That was nearly six months ago and my journey (polite code for hell and back) to return to my old self has been a long and arduous one. I don't care about the scars I have on my body or that I spent months learning to walk again without the support of a cane. I have gotten used to my utter fear of walking outside and I remind myself often that it is a miracle I can walk at all so feeling safe when I cross streets or parking lots doesn't take priority. So what if living a few doors down from the accident site has made living the apartment I have lived in for a decade unbearable. These are all things I am still trying to make peace with but what has been the toughest part of these months has been a terrifying experience that I haven't discussed openly until now.
A brain injury was something I initially thought I had escaped. Because I never hit my head during the accident, I never spoke to doctors about the possibility of a serious concussion. In the hours and first few days after something as traumatic as your body being stuck by a car, you feel a strange combination of being out of your body (because it is so incredibly surreal to have something like this happen) and very much trapped in your body because every little movement that used to be easy is so longer possible and your body feels like a burden. Adrenalin takes over your very being for the first day (fight or flight feeling times a million). You are put on all sorts of pain drugs (not to mention the weirdness of tubes and drips stuck in your body). And the final strangeness? Being in a hospital at all. I found it nearly impossible to rest there as it is a scary, strange environment where people were coming and going from my room at all hours. It isn't until you return to the normalcy of your home, the comfort and safety of your own bed, that you can begin to really assess what has happened to you and how you feel compared to the last time time you were home and your old unbroken self.
It was lying in my own bed many days later that I realized how fuzzy my head felt. Without pain pills and in the peace of my bedroom it was my head that suddenly radiated the most pain. And so began my battle with a variety of symptoms relating to a brain injury that was later decided by experts in the field came from my head being rattled severely when my body was tossed on and off of the car. (much like the kind of injury football players suffer from). For 4 months I lived with torturous migraines, memory failures, and intense fogginess that made the general act of thinking straight a difficult task. It was during this time period that I was mysteriously and surprisingly let go from my full time job so to add to the nightmare of my recovery process, I was in constant chronic pain and suddenly unemployed. (and living without health insurance so my insane medical bills are just a footnote to this personal hell) I have to be honest here, while I revel in the fact that I am still alive and truly appreciate this gift, when I was stripped of the power to think straight and living with the debilitating side effects from a concussion like headaches every day, it felt like my life was over.

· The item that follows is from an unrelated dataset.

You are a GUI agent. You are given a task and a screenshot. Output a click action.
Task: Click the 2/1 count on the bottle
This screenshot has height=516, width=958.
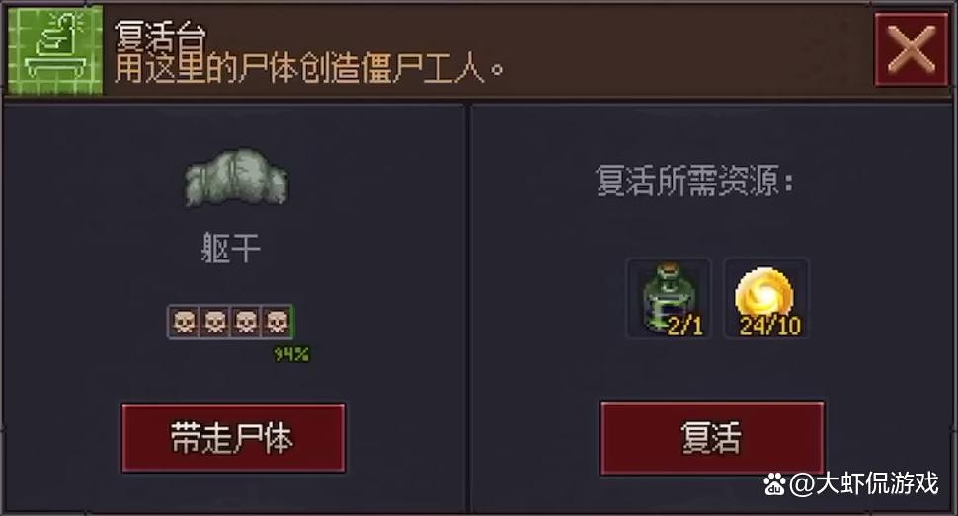pos(684,326)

With migraines comes a sensitivity to light and sound. For those of you who know me, sound is my life. Music isn't just a part of my life, it defines me. Imagine waking up one day and your head hurts so much that that even gentle soothing tones resonate inside you like pin pricks. The pain was often so severe that whatever I was hearing couldn't register with me properly at all. And what aspects of my life did this change affect? Everything. My work. (music industry = all day sounds) My weekly radio show (more music). My home life. (where my record collection of thousands of records live). My social life. (loud live bands, noisy crowds, and DJs felt like a grenade had gone off between my ears). My record label. (more music!). Alone time. (I hated being in my own body)
And the most frustrating? Me as a recording artist silenced. The freedom to express myself creatively in a way that I have dedicated my entire adult life to was erased on August 30th. I have been trying to rebuild this missing person in me ever since. I began making music in the early '90s and the thought of this part of me going away forever feels worse than being hit by a car.
Even as recently as a month ago, recording and making music was not something I could do with ease. While the migraines and confusion associated with a major concussion are behind me (although I still battle headaches occasionally) I am still dealing with the inability to handle certain kinds of tones, sounds, and loud volumes. This makes the act of placing headphones on my head to record and work on music for extended period of times extremely difficult. This makes playing songs back to really listen to my pitch, attack, and timing often agony. There is also no denying that being extra sensitive to sounds not only changed how often I can work on music but the kind of music I can work on. Now that certain frequencies and tones literally pain me, I find myself working on music that reflects the tones that appeal to my head. Remarkably I have found ways around these endless hurdles but on some days it has been enough of a heartbreaking struggle that I have wanted to give up. What I have learned about myself since is that I am not quitter. I am determined to push through this and not let the negligence of reckless driver strip me of my passion in life.
It took me a half a year to get back to this point but I am proud to have finished not one but two new songs; one under my solo moniker and one under Positive No, a home recording project I do with my boyfriend Kenny. (also the man behind the incredible love, care and support that helped me heal post accident). Writing and recording music has played an interesting and important role in my healing process. It helps test and use my memory while forcing me to sharpen my problem solving skills. Best of all it is a return to something that brings me deep satisfaction and joy. I have no idea if I will be able to handle playing live and loud again, no less if my memory will allow me to recall the lyrics to a whole set list of songs but the fear of this unknown won't stop me from at least trying. If the end result means I just record music at home in a controlled setting that is kind to my ears and head, so be it.
The good news is 2012 is the year I became an artist again.